It’s hard to find a person who doesn’t love some variety of chocolate. Many people, however, don’t understand the complex process by which chocolate is made. The main ingredient is the cacao bean, native to a thin swath of land within 20 degrees of the equator. The scientific name for the cacao tree is Theobroma cacao, meaning “food of the gods.” Three varieties are used to make chocolate: Forastero, Criollo, and Trinitario. The most prized beans come from Criollo trees; their aroma and flavor are stronger and more nuanced than those from other types of trees.

Harvesting the Cacao Bean

Harvesters use machetes to remove cacao bean pods from trees. The pods grow all over the tree, growing darker as they mature. After harvesting, the bean pods are opened and scraped clean, then left to ferment for about a week. After fermentation, the beans move on to the next step, and the pulp in which they are nestled may be used to make simple beverages or confections.

Winnowing the Cocoa Nibs

Fermented cacao beans are spread out to dry; they must be thoroughly desiccated before they’re shipped to chocolate manufacturers. When the beans reach their destination, they’re immediately roasted; this intensifies their flavor and deepens their already dark appearance. Huge winnowing machines separate the seeds from their shells; the shells are discarded, and their contents (called “cocoa nibs”) are ground and pounded into a thick, aromatic paste.
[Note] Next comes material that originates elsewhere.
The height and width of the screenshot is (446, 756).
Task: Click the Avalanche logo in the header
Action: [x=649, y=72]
This production stage is the first in which the bean contents smell similar to finished chocolate. The paste is then placed in a press, and its cocoa butter extracted. The material left behind is a powder that blends easily with other ingredients to make chocolate bars, candy, chocolate drink mixes, and other products.

Creating Milk Chocolate

Milk chocolate is made by mixing pressed cocoa powder with sugars, milk (or cream), and some cocoa butter re-added to the mixture. Vanilla extract is also a common ingredient in milk chocolate. After mixing, the chocolate is smoothed with giant rolling pins and then mixed for many hours inside conching machines; some manufacturers conch their milk chocolate for several days. Finally, the conched chocolate is cooled, molded, and packaged for sale.
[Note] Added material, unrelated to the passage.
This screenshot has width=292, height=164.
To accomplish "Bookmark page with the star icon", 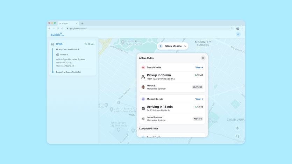I will (232, 29).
Tempering: Beauty in the Eye of the Beholder

Commercially available chocolate has a smooth, glossy appearance that does not come naturally to conched chocolate. To create this appealing presentation, manufacturers put their chocolate through a process called tempering, in which the mixture is repeatedly cooled and heated and cooled again. Untempered chocolates are still delicious, but their streaky, dull, mottled appearance is unappealing to many. It’s important to note that tempered chocolate loses its sheen if it’s melted; home bakers and confectioners who want a tempered glass on their final products must temper the chocolate again. This is precise, tricky work that requires an accurate candy thermometer and a lot of patience; if the chocolate is tempered at too high or low a temperature, the process will not work.

Tasty Magic

Creating delicious chocolate from machete-harvested cocoa beans is truly gastronomical alchemy; the whole is more than the sum of the parts. Because the process is so lengthy and complex, chocolate production is rarely done at home (although this is certainly possible!); the final product, however, is easy to manipulate in the kitchen and remains an essential ingredient in many delicious cakes, pies, cookies and handmade chocolates.